Unfortunately you are looking at Europe from the wrong perspective, they do not wish to compete with the states or the world. They are building a large market block, protected from internal and external competion that will allow them to wallow in their own misery.

All they want is to cut themselves off from the world behind another iron curtain - sound familiar??

Posted by: steve shackleton at June 15, 2004

Sounds about right. On some level I think they imagine they'll put a sign on the trade door that says "Europeans Only" and everyone will be so desparate to get in that they'll do whatever the EU wants. Nothing could be further from the truth, but that's what they imagine.

At some point an EU country is going to want to secede, and things could get ugly (see: War Between the States).

Posted by: Les Jones at June 15, 2004

Except East Germany and North Korea were never really communist to begin with...

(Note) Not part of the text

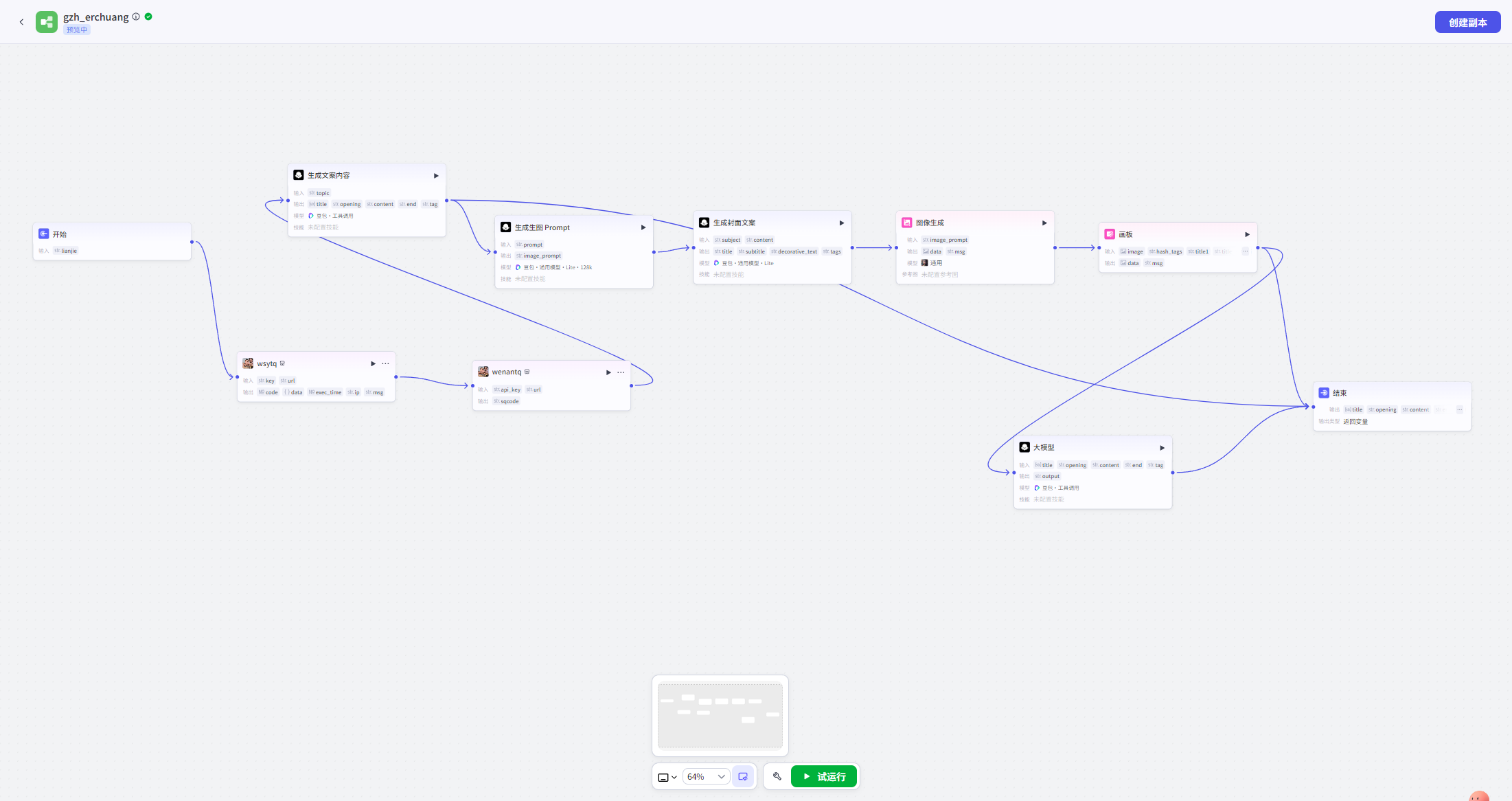
Task: Open the more options on wsytq node
Action: (385, 364)
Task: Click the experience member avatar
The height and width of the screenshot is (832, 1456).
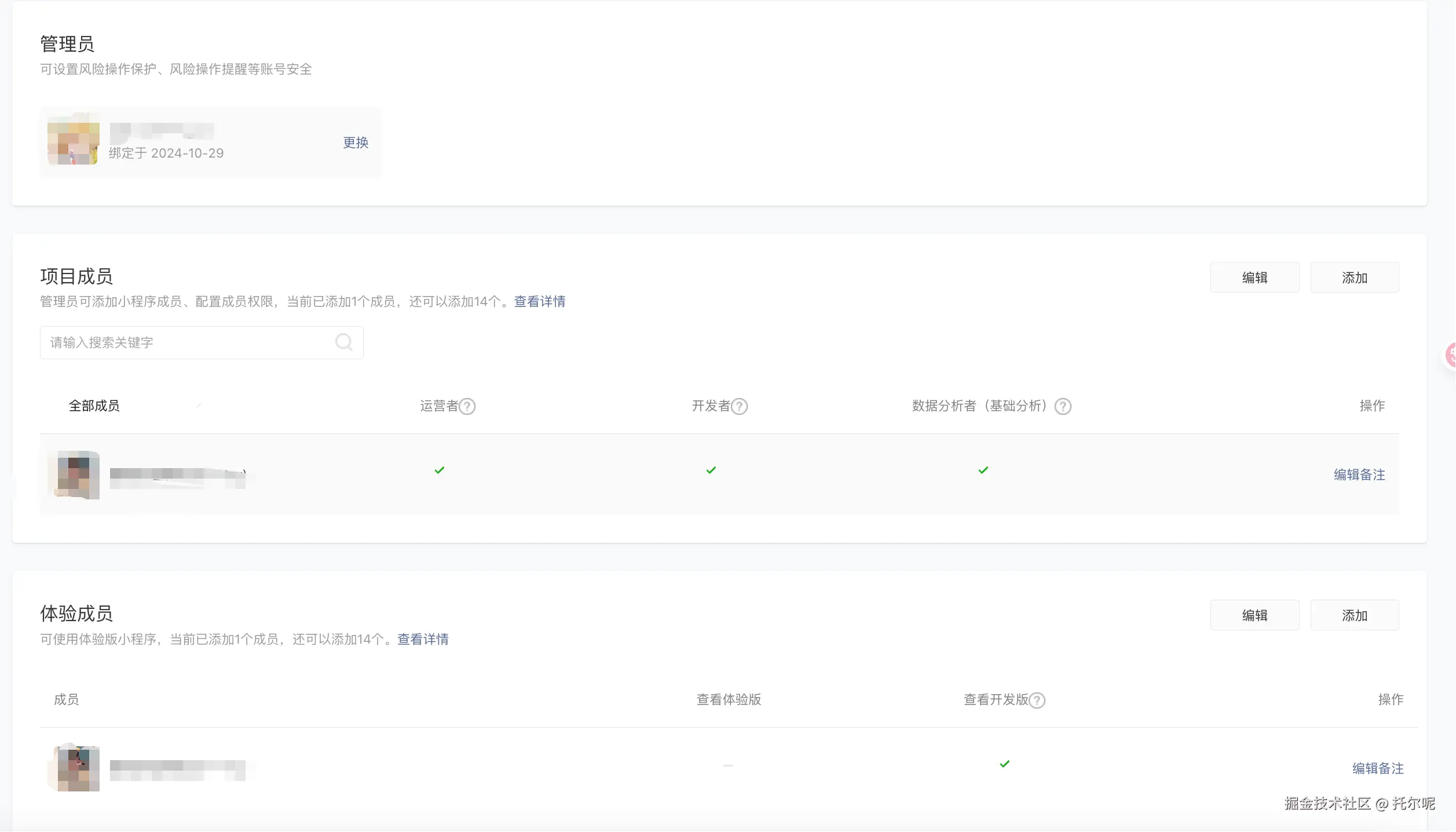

Posted by: Well, maybe at March 11, 2005

It is incorrect to claim that these were controlled experiments. East Germany experienced a vicious land war between the Nazis and Soviets as well as horrific Western bombing campaigns such as over Dresden (I do not mean to attack the motive of the bombing, only to say it was extremely destructive). Western Germany did not experience similar conflict. Then the USSR extracted massive reparations from the East which forced them to be very poor and live on rations for a long time (this was understandable due to the extreme losses the Soviets sustained on their own soil). Nonetheless, the DDR bounced back, evidenced by the fact that the per capita GDP in 1980 was higher than in Italy and Britain (though 15-20% lower than in BRD). I know the Trabbi is the butt of many jokes, but the average working-class family in DDR lived better than that in much to most of West Europe.
I do not know the history of Korean economic development so well, and I think the South was hurt almost as much as the North in the war, plus the standards of living are far enough apart, I won't try to explain it. I do think the standards of life in the two Koreas in the 1960s were not so far apart but undoubtedly they are now.
Look, there is a lot of variety within capitalist and communist systems as to how they are governed. DDR and Czechoslovakia had pretty strong economies overall, while Poland and Romania were not managed so well. What about comparing say, USSR, with Brazil? They had similar standards of living after WW2 and probably their GDPs per capita in 1990 were not too far off (I think Soviets were a bit higher), but Brazil is such an oligarchic society that their average citizen lived much worse than the Soviet worker.